I am not sure about multiple [Aa]'s under no circumstances present in the FASTA header. Unlikely sure, but impossible? The OP's original approach excludes that from matching..

The mixed case I think could be mitigated by using:

@c=/a{6}/ig

But this also leaves the line wrap case; this approach does not find consecutive [Aa]'s that are on either side of a line wrap in the payload. So the newlines would need to be removed in the payload before the matching.
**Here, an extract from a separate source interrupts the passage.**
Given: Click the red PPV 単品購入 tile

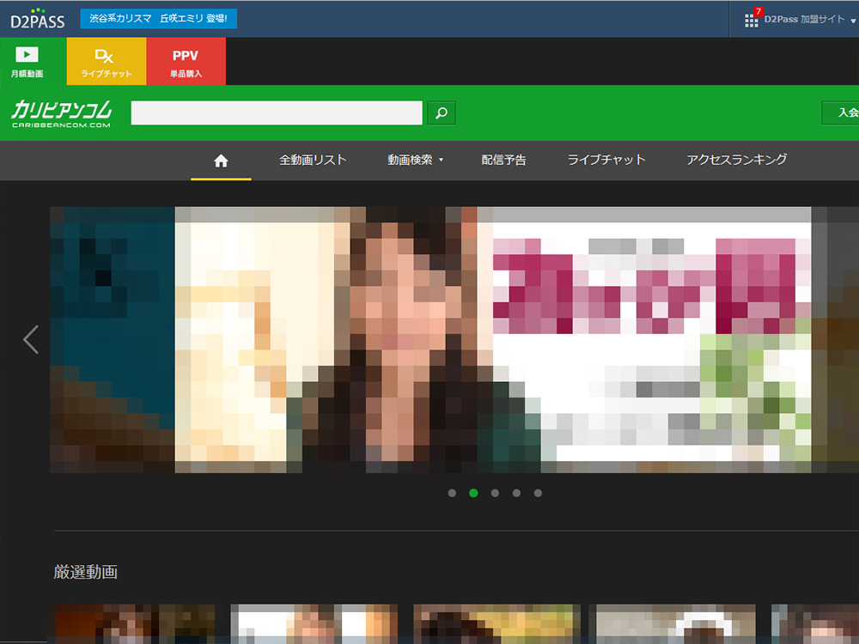Looking at the screenshot, I should click(x=186, y=61).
>hg19_refGene_NM_001918_9 range=chr1:100684172-100684313 5'pad=10 3'pad=10 strand=- repeatMasking=none
ttgttaccagATTCAGAAGAAGATGTTGTTGAAACTCCTGCAGTGTCTCA
ATGATGAACATACACACCAAGAGATAAAGGGCCGAAAAACACTGGCAACTCAAAA
AACTGCAGTTCGCCGTCTGGCAATGGAAAACAATgtaagttctc
1 Like

Hi, Scrutinizer,
I did post a fix for the case of multiple lines, previously. Please, see post #8.

On purpose, I did want not this to be that case, by design. If I error in this case, that adaptation might suffices.

1 Like

Thank you all for your help and explanations, I really appreciate it :).